Conform mijn eerdere toezegging heb ik aan de NVB gevraagd om meer informatie aan
te leveren.9 De door de NVB aangeleverde cijfers zien zowel op tijdelijke blokkades in 2024 (bijvoorbeeld
in het kader van fraude) als op blokkades die hebben geleid tot beëindiging van de
klantrelatie in 2023. De cijfers zijn gebaseerd op gegevens van vier grootbanken en
hebben uitsluitend betrekking op blokkades die verband houden met fraude. Uit deze
gegevens blijkt dat bij klanten jonger dan 18 jaar 240 keer sprake was van beëindiging
van de klantrelatie en 772 keer van een tijdelijke blokkade. In de groep van 18 tot
en met 24 jaar ging het om 1.572 beëindigingen van de klantrelatie en 1.088 tijdelijke
blokkades. Bij klanten van 25 jaar en ouder betrof het 3.455 beëindigingen van de
klantrelatie en 3.917 tijdelijke blokkades.
Hoewel deze cijfers inzicht geven in de omvang van rekeningblokkades, bieden zij nog
geen volledig beeld van de oorzaken van deze blokkades. De gegevens hebben uitsluitend
betrekking op blokkades die verband houden met fraude, en geven geen informatie over
de duur van tijdelijke blokkades. Ik begrijp van de NVB dat de duur van een tijdelijke
blokkade mede afhankelijk is van de tijd die een klant nodig heeft om te reageren
op een contactverzoek van de bank. Ik blijf dit monitoren en ben in gesprek met de
NVB om bij de banken meer gegevens te verzamelen over de achterliggende redenen van
rekeningblokkades.
In mijn vorige brief schreef ik dat de NVB daarnaast in de verbeteringen van de klantcommunicatie
de werkwijze van het opzeggen van rekeningen meeneemt, alsmede in de standaard waar
ik eerder hierboven over schreef.10 Op de communicatieverbeteringen ga ik hieronder verder in.

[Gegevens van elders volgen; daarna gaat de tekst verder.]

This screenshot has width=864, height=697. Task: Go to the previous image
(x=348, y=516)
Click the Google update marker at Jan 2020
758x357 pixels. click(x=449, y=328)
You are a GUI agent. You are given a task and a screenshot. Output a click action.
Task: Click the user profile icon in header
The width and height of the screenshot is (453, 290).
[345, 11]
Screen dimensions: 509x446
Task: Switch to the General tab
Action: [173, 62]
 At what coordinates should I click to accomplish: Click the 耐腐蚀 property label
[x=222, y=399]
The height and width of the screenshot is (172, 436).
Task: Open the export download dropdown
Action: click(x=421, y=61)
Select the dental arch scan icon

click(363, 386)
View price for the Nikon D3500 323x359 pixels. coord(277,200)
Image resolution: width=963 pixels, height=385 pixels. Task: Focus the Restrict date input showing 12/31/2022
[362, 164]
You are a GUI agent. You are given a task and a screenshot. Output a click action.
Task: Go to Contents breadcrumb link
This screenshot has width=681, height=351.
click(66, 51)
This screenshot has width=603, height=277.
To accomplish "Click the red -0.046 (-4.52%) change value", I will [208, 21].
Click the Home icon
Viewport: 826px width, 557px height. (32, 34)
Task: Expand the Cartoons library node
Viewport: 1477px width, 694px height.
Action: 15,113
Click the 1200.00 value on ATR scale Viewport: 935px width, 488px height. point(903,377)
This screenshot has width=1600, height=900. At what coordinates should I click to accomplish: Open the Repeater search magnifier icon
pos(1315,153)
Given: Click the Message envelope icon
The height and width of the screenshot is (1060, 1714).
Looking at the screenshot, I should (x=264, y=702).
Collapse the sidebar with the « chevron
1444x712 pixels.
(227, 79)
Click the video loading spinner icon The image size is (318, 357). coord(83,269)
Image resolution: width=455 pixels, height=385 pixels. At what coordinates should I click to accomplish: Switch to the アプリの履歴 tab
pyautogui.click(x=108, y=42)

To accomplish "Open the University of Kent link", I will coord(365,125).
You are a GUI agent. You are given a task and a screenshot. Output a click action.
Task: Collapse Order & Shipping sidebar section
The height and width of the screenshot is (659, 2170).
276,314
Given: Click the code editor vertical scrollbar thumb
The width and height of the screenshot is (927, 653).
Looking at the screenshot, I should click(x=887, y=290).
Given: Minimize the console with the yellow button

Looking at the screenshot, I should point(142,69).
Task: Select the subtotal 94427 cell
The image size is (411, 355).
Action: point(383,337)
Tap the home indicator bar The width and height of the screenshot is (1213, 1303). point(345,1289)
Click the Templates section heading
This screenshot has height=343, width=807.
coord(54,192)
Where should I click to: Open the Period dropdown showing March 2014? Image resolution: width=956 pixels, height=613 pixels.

iii. Herziening Sanctiewet en leidraad financiële sanctieregelgeving
In mijn brief van december schreef ik dat ik op verschillende manieren ervaren discriminatie
bij de toepassing van sancties wil aanpakken. Ik ben bezig met het afronden van de
nieuwe informatievoorziening voor burgers en financiële ondernemingen over financiële
sancties. Dit als opvolging van de huidige Leidraad Financiële Sanctieregelgeving.
Ik verwacht dat de nieuwe informatie voor het eind van dit jaar wordt gepubliceerd.
Verder werkt het kabinet onder coördinatie van de Minister van Buitenlandse Zaken
(BZ) aan het wetsvoorstel internationale sanctiemaatregelen. Dit gebeurt in twee tranches.
De eerste tranche is in juli naar de Raad van State verzonden. Verder verwacht de
Minister van BZ later dit jaar de tweede tranche van het wetsvoorstel te kunnen consulteren.
In dit deel van het wetsvoorstel zal aandacht zijn voor het voorkomen van discriminatie.
Daarbij is met name de tweede tranche relevant, aangezien die zich richt op wat financiële
instellingen en juridische beroepsgroepen moeten doen om sancties na te leven.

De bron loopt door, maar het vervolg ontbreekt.